As is the case with Trp metabolism, the effects of alcohol on functions of the excitatory amino acid glutamate and the inhibitory neurotransmitter GABA depend on the alcohol drinking status (acute, chronic or withdrawal) (for review, see Clapp et al., 2008 ). Briefly, acute alcohol intake inhibits NMDA receptor function and decreases glutamate release, but enhances GABAergic activity. These changes may account for the anxiolytic effects of acute alcohol consumption. With chronic alcohol consumption, there is a compensatory increase in (upregulation of) NMDA receptors and a decrease in GABAergic activity, resulting in a hyperexcitability state. As stated above, the endogenous NMDA receptor agonist quinolinic acid may be involved. This hyperexcitability can precipitate alcohol withdrawal seizures and the associated anxiety. Thus these alcohol-related changes could further impact the neurological features of pellagra.

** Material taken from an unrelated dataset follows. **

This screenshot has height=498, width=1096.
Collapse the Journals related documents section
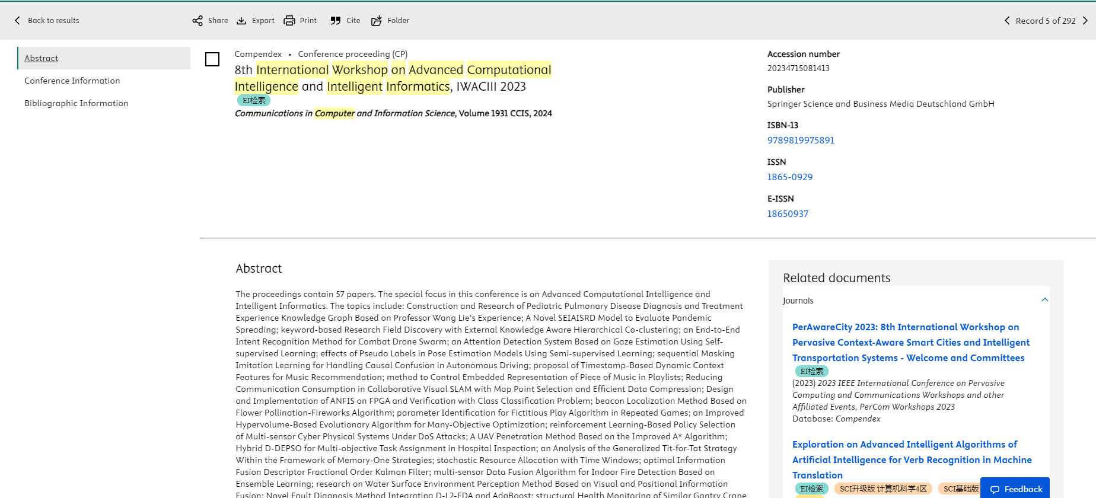1045,300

The diagnosis and treatment of alcoholic and non-alcoholic pellagra have been considered in a number of reviews ( Cook et al., 1998 , Oldham and Ivkovic, 2012 , López et al., 2013 ) and will not be discussed here. However, it is important to emphasize that many cases of pellagra encephalopathy go undetected, because of similarities with alcohol-withdrawal delirium (AWD). In chronic alcoholic patients, currently, emphasis is placed on the Wernicke–Korsakoff syndrome and the need to use thiamine as an essential treatment. Alcoholics are invariably malnourished and so their thiamine deficiency is very likely to be associated with deficiencies of other B vitamins, including niacin. Oldham and Ivkovic (2012) proposed the use of niacin as replacement (not supplement) along with thiamine and other B vitamins in AWD, and, when pellagra is suspected, niacin therapy should be started before laboratory investigation of the niacin status. From the above biochemical accounts, it is possible to outline the biochemical rationales for therapeutic intervention in pellagra and the associated alcoholism at multiple levels (Table 4 ). Niacin administration is essential for reversal of all pellagra symptoms, as is that of thiamine if alcohol is a contributing factor. However, treatment must also be accompanied by adequate protein nutrition.


The present article has reviewed biochemical aspects of alcoholic and non-alcoholic pellagra. Niacin deficiency of many causes is the most important feature of pellagra followed by impaired conversion to niacin of the essential amino acid tryptophan. The skin disturbances in pellagra are almost certain to involve deficiencies of the histidine metabolite urocanic acid, the Trp metabolite picolinic acid and zinc. Depression in pellagra may be due to decreased cerebral serotonin synthesis caused by deficiencies of Trp and pyridoxine. The haem precursor 5-ALA and the Trp metabolite kynurenic acid may be involved in both the skin and the neurological disturbances. Alcoholism contributes to pellagra incidence through the associated malnutrition and B vitamin deficiencies, impaired conversion of Trp to niacin, induction of zinc deficiency and elevation of 5-ALA. Investigating the potential role of this haem precursor and other possible determinants, notably picolinic and kynurenic acids, may yield important information on biochemical mechanisms in pellagra.


This work was not funded by any source: academic, commercial or private.

Conflict of interest statement

The author holds an honorary professorial position at Cardiff Metropolitan University.